(Pixel coordinate grounding data)
════════════════════
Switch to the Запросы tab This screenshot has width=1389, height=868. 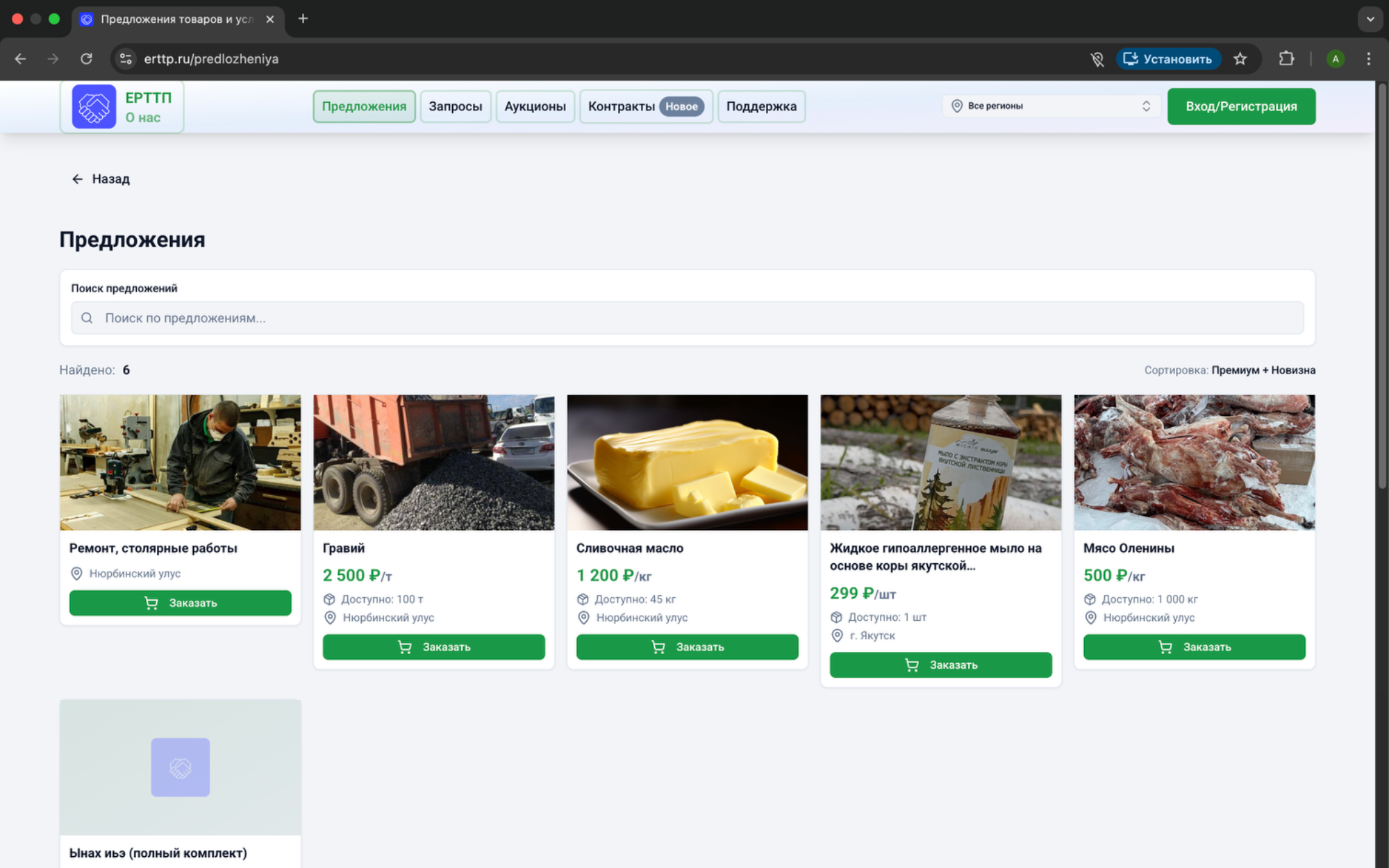pyautogui.click(x=455, y=106)
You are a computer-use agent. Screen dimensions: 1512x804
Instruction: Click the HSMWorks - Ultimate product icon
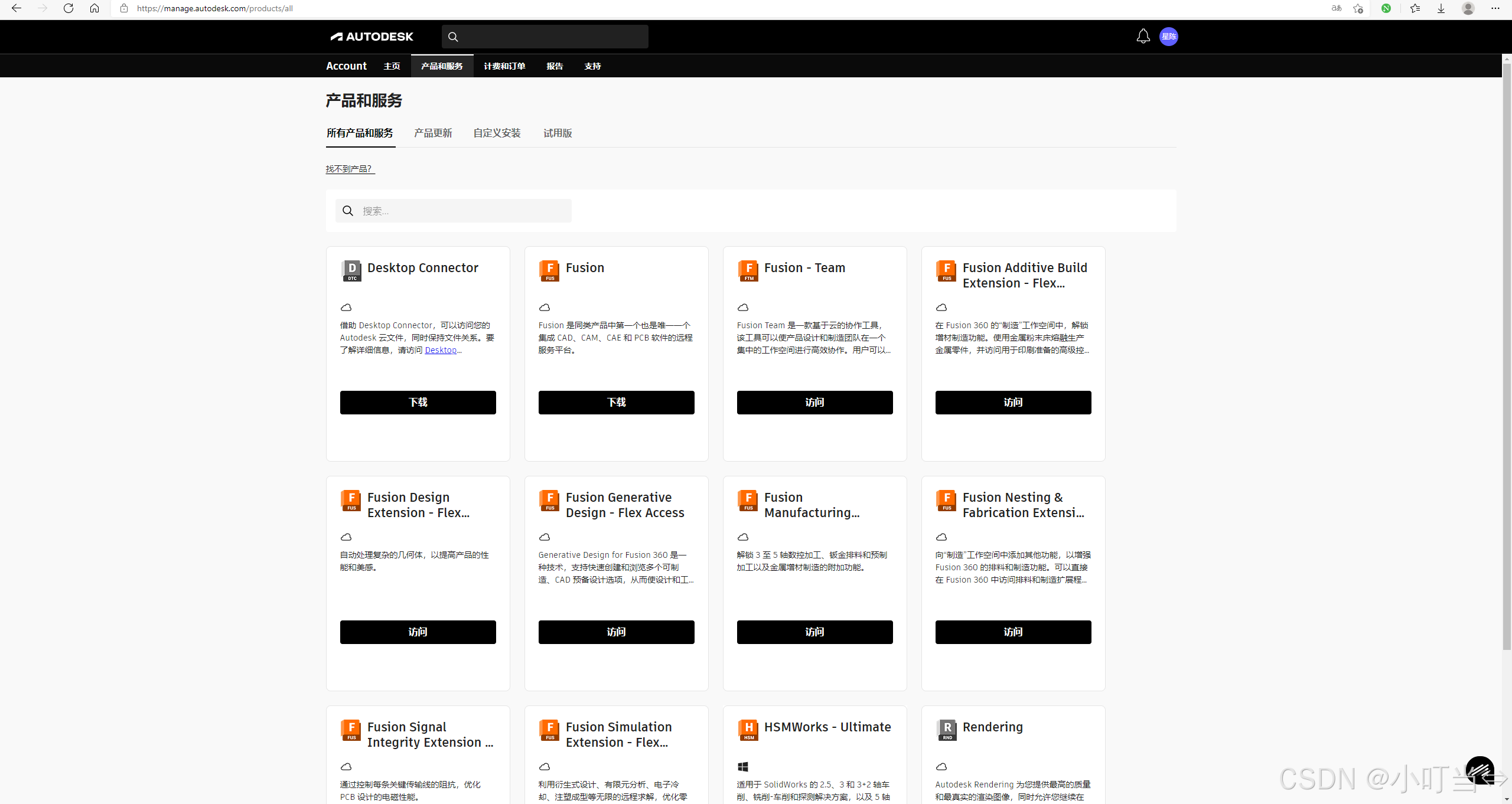[748, 730]
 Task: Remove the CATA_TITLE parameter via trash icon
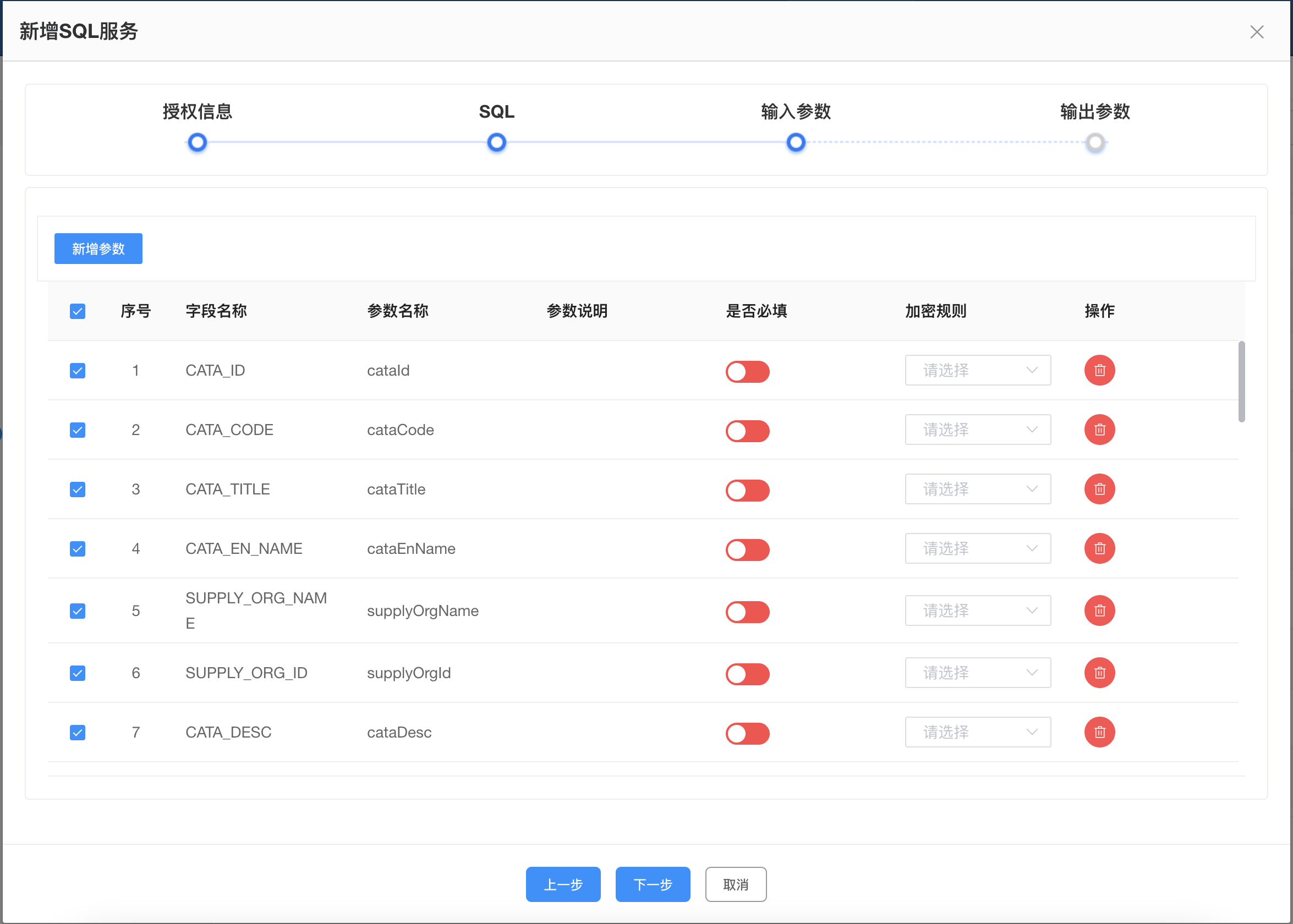point(1099,490)
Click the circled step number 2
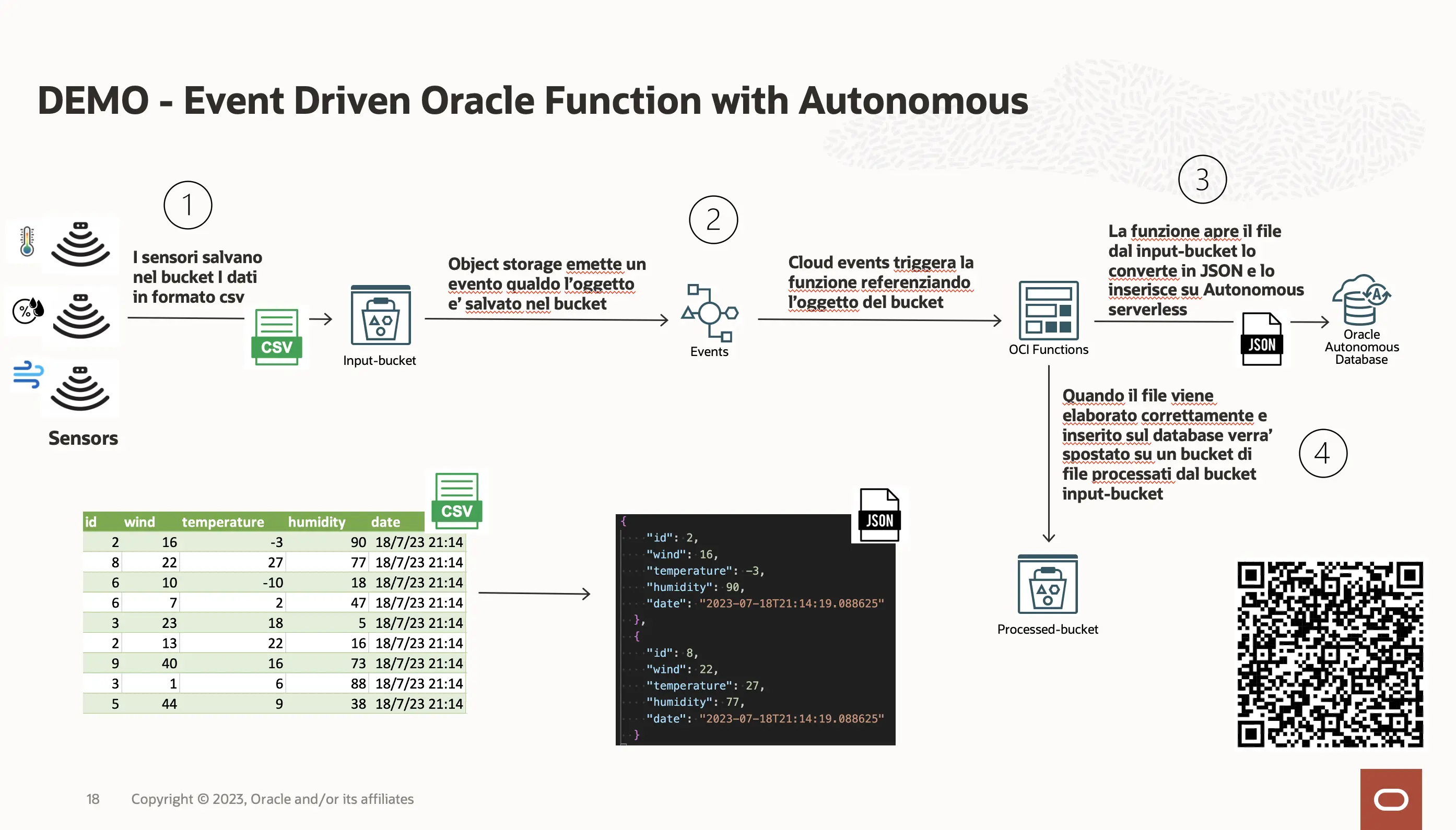 tap(713, 220)
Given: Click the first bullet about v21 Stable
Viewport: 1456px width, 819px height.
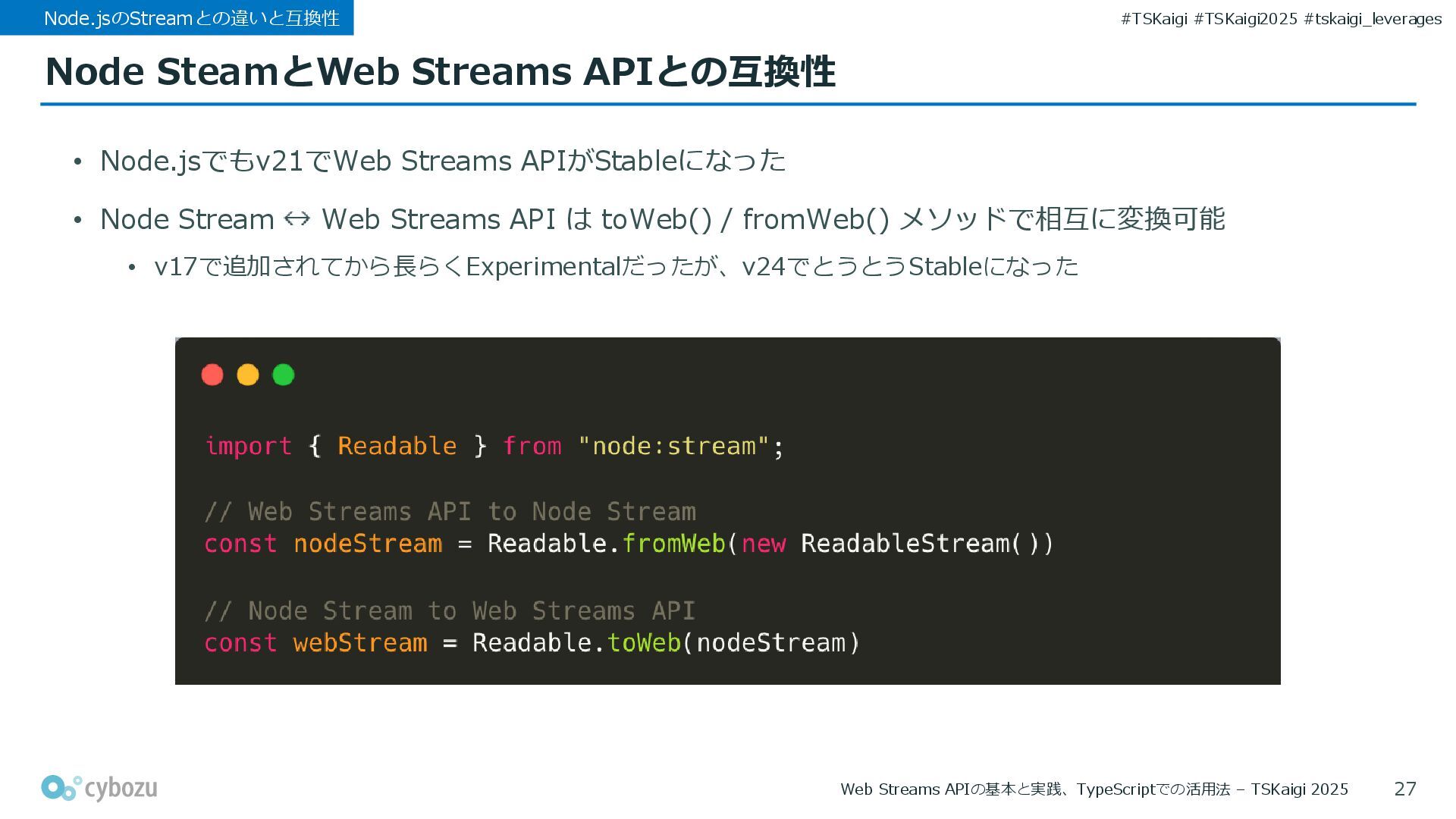Looking at the screenshot, I should (443, 161).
════════════════════
Aim of the task
Exactly the lines from the one that contains "You are a computer-use" through the last line of the records should be set down, and the pictures should be dropped.

Solution below
You are a computer-use agent. Screen dimensions: 1512x804
Instruction: Click the HSMWorks - Ultimate product icon
[748, 730]
 Task: Remove the CATA_TITLE parameter via trash icon
point(1099,490)
Click the circled step number 2
 tap(713, 220)
Given: Click the first bullet about v21 Stable
Viewport: 1456px width, 819px height.
Looking at the screenshot, I should (443, 161).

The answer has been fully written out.